___ Material for the task
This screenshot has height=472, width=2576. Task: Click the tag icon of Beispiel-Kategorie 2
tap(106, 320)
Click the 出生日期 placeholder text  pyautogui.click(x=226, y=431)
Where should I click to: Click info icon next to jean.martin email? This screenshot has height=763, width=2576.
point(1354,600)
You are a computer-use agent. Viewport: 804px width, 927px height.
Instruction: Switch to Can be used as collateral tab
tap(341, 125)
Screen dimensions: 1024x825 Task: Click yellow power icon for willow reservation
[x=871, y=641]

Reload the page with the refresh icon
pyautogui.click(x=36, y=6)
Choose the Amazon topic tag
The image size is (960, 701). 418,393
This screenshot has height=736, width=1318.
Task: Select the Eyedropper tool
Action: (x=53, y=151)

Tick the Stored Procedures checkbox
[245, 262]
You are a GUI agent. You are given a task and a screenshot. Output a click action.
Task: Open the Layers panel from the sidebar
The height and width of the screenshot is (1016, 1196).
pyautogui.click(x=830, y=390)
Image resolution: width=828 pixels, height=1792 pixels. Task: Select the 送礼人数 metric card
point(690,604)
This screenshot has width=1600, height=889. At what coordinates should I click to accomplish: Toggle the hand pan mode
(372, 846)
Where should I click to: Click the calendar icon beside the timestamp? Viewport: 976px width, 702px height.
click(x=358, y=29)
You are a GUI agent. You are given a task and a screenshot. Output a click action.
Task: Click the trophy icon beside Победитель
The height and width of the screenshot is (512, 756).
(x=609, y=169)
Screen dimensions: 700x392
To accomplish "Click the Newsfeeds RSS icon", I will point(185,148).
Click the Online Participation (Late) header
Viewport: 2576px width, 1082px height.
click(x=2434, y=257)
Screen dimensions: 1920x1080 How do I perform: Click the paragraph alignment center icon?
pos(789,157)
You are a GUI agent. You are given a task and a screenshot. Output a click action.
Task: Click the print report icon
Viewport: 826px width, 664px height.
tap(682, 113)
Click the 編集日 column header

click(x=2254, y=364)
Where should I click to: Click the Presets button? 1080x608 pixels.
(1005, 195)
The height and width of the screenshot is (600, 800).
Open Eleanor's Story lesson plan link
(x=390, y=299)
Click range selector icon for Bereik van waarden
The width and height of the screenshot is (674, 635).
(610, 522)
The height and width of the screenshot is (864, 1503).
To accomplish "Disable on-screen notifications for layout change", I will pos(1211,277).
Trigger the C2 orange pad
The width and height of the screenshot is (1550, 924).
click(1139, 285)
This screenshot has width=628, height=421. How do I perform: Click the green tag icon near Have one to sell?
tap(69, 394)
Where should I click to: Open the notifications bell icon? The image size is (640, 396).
______
Exercise prompt: Retype the entries exactly, please. Leave no line out.

Written response:
This screenshot has height=472, width=2576. Task: Click the tag icon of Beispiel-Kategorie 2
tap(106, 320)
Click the 出生日期 placeholder text  pyautogui.click(x=226, y=431)
Where should I click to: Click info icon next to jean.martin email? This screenshot has height=763, width=2576.
point(1354,600)
You are a computer-use agent. Viewport: 804px width, 927px height.
Instruction: Switch to Can be used as collateral tab
tap(341, 125)
Screen dimensions: 1024x825 Task: Click yellow power icon for willow reservation
[x=871, y=641]

Reload the page with the refresh icon
pyautogui.click(x=36, y=6)
Choose the Amazon topic tag
The image size is (960, 701). 418,393
This screenshot has height=736, width=1318.
Task: Select the Eyedropper tool
Action: (x=53, y=151)

Tick the Stored Procedures checkbox
[245, 262]
You are a GUI agent. You are given a task and a screenshot. Output a click action.
Task: Open the Layers panel from the sidebar
The height and width of the screenshot is (1016, 1196).
pyautogui.click(x=830, y=390)
Image resolution: width=828 pixels, height=1792 pixels. Task: Select the 送礼人数 metric card
point(690,604)
This screenshot has width=1600, height=889. At what coordinates should I click to accomplish: Toggle the hand pan mode
(372, 846)
Where should I click to: Click the calendar icon beside the timestamp? Viewport: 976px width, 702px height.
click(x=358, y=29)
You are a GUI agent. You are given a task and a screenshot. Output a click action.
Task: Click the trophy icon beside Победитель
The height and width of the screenshot is (512, 756).
(x=609, y=169)
Screen dimensions: 700x392
To accomplish "Click the Newsfeeds RSS icon", I will point(185,148).
Click the Online Participation (Late) header
Viewport: 2576px width, 1082px height.
click(x=2434, y=257)
Screen dimensions: 1920x1080 How do I perform: Click the paragraph alignment center icon?
pos(789,157)
You are a GUI agent. You are given a task and a screenshot. Output a click action.
Task: Click the print report icon
Viewport: 826px width, 664px height.
tap(682, 113)
Click the 編集日 column header

click(x=2254, y=364)
Where should I click to: Click the Presets button? 1080x608 pixels.
(1005, 195)
The height and width of the screenshot is (600, 800).
Open Eleanor's Story lesson plan link
(x=390, y=299)
Click range selector icon for Bereik van waarden
The width and height of the screenshot is (674, 635).
(610, 522)
The height and width of the screenshot is (864, 1503).
To accomplish "Disable on-screen notifications for layout change", I will pos(1211,277).
Trigger the C2 orange pad
The width and height of the screenshot is (1550, 924).
click(1139, 285)
This screenshot has width=628, height=421. How do I perform: Click the green tag icon near Have one to sell?
tap(69, 394)
Where should I click to: Open the notifications bell icon? The image size is (640, 396).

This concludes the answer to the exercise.